On the way home, almost feeling normal, we go through the Starbucks drive thru, and I promptly spill half of my hot coffee on my lap and my daughter laughs and laughs.
Thursday, May 21
I keep trying to get through to the credit report companies to put the fraud alert on my account that was hacked when I tried and failed to get unemployment, and I can't get through and I am annoyed but trying not to be a karen about it.
Indoor dining at restaurants starts officially today and it's all over the news, people out and about as if there isn't a global pandemic. We order in take out and our daughter teaches us a card game called Shithead and I don't want to play it because I hate card games, but I rally, and learn it, and win a few games and feel ridiculously gleeful.
Friday, May 22
After thirty minutes on hold, I finally reach a customer service agent at the credit report company and he doesn't believe I am Me and I go full blown karen on him, much to my husband's and daughter's amusement.
They want to order Chik-fil-e for dinner and take it to my mother's to eat outside with her, socially distant on her patio.
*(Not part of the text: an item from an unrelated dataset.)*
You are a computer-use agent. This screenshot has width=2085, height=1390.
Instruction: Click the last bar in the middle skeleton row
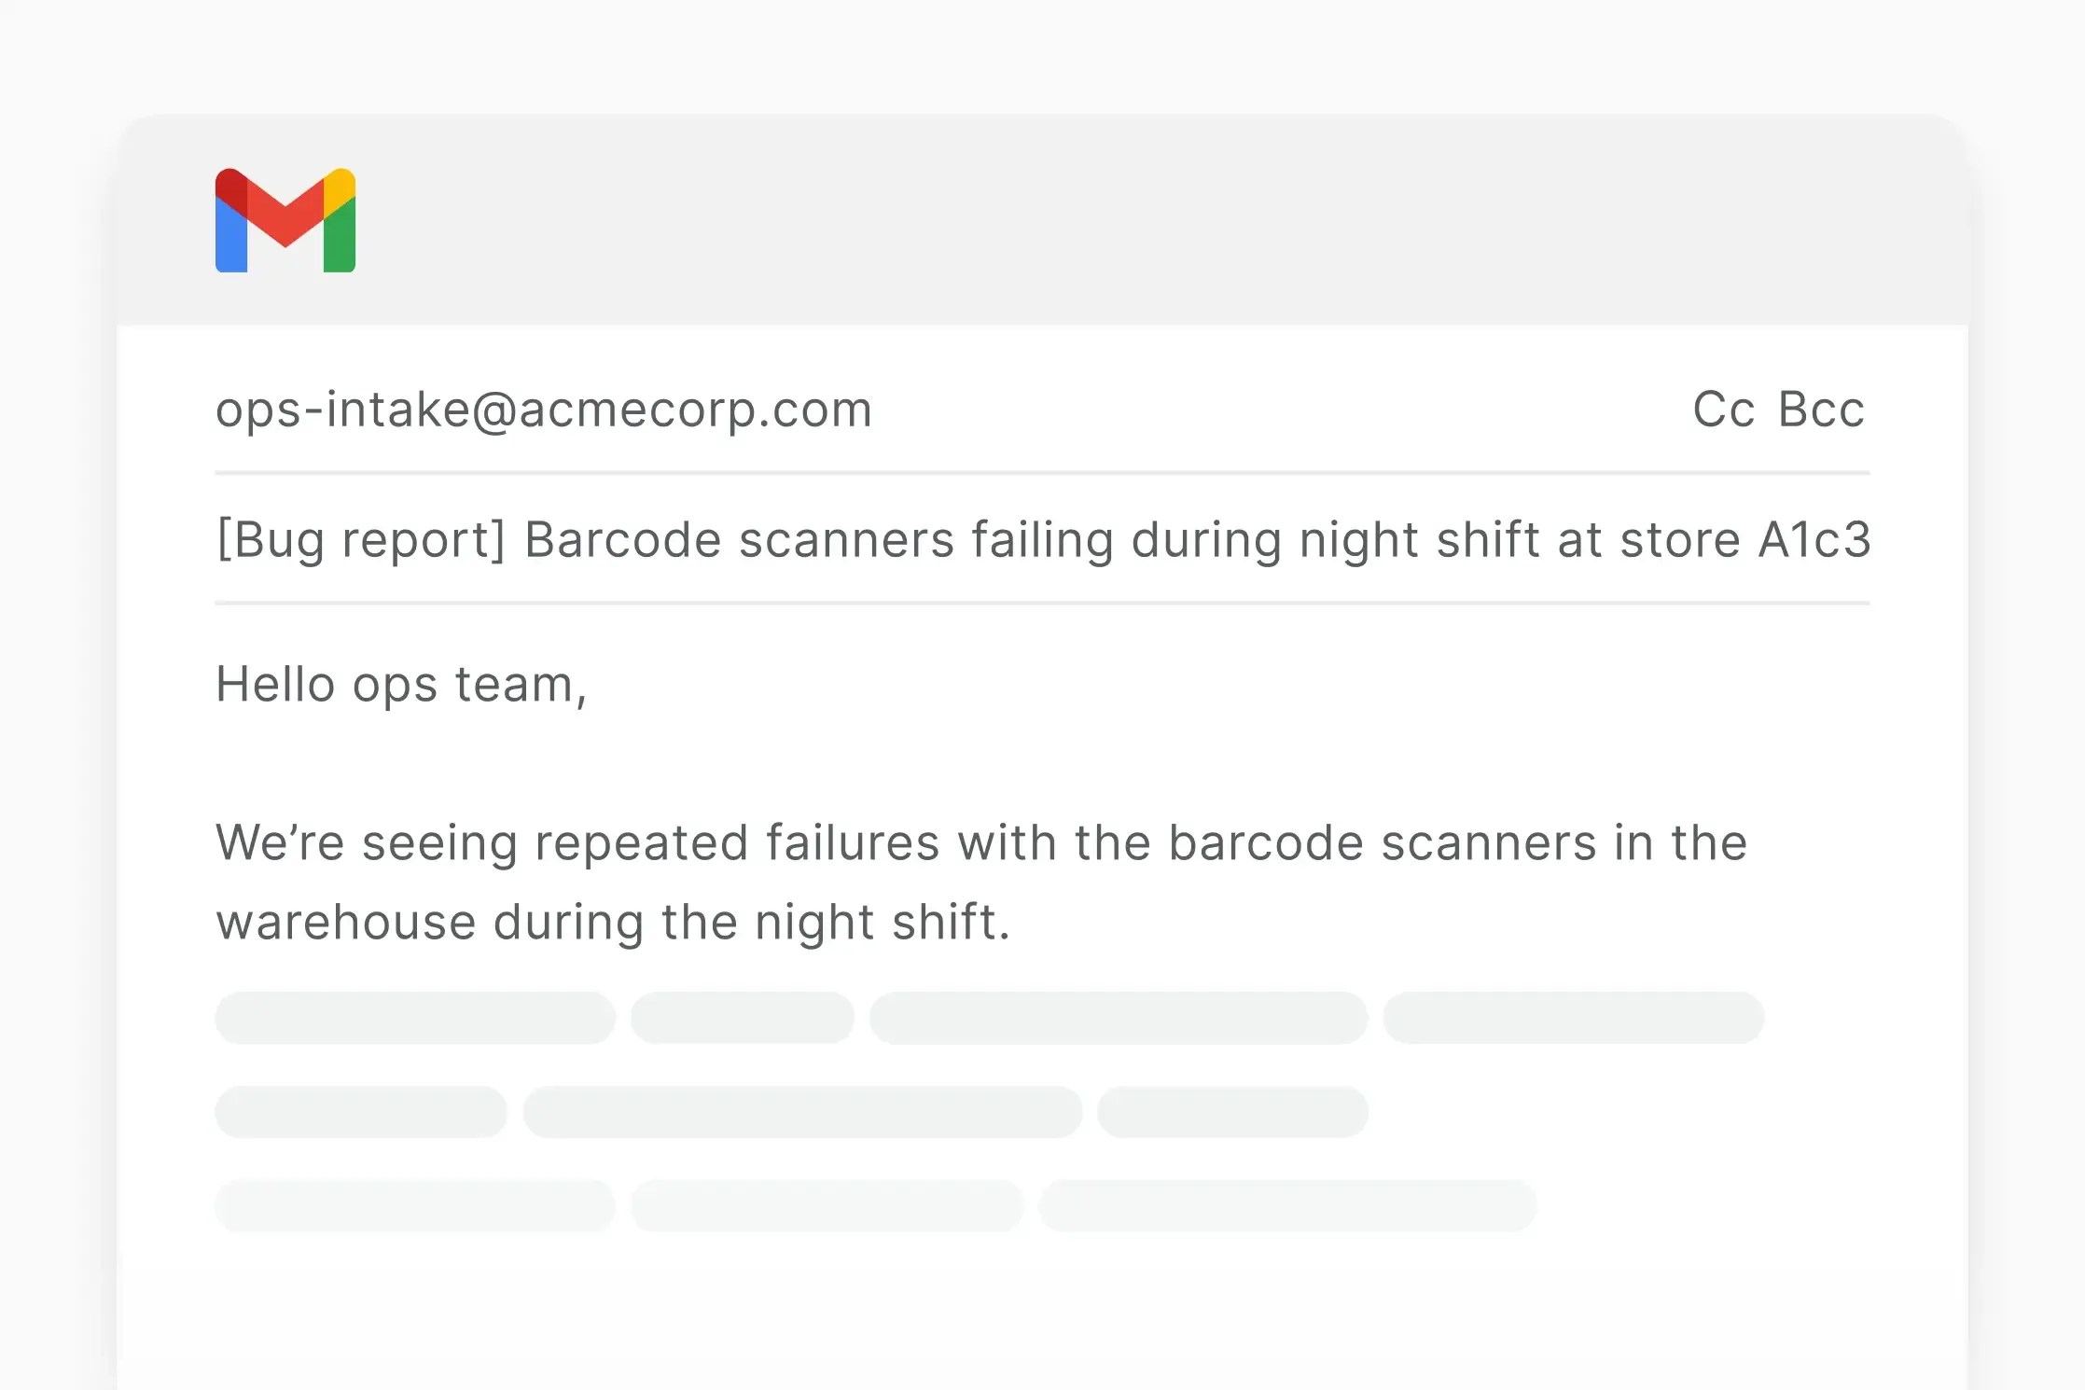(1232, 1112)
I don't like chik-fil-e for a variety of reasons. One, I'm sort of a vegetarian, and two, I'm still mad at them for supporting anti-LGBTQ causes, but we go to Chik-fil-e and there are lines of cars wrapped around the building two or three deep, but impressively, moving at a fast pace,
masked workers scurrying around taking orders, so that the whole process takes less then fifteen minutes.
Potential business plan for Chik-fil-e: denounce your anti-LGBTQ bullshit and volunteer to help the trump administration with their pathetic Covid- testing program.
Side note: dinner with Mima turns out very well and the chicken is good.
Saturday, May 23
Back to the farmer's market drive-thru and I love the efficiency and organization (The farmer's market in Clintonville. Ohio could also do a fine job taking over the covid testing program if the chik-fil-e thing falls through.) but I miss the chatting with the farmers, the browsing and impulse buys.
People online posting videos of white people spitting and coughing in workers' faces when asked to wear a mask. The president demanding churches be opened, but he will not be going to church. He will be going golfing. I find more bamboo shoots in my flower beds and I want to set the backyard on fire.
A walk at night with the dog through our quiet neighborhood. Children biking in the street. A socially distant gathering on someone's front lawn.
Christmas bulbs hanging from the trees, shining like stars.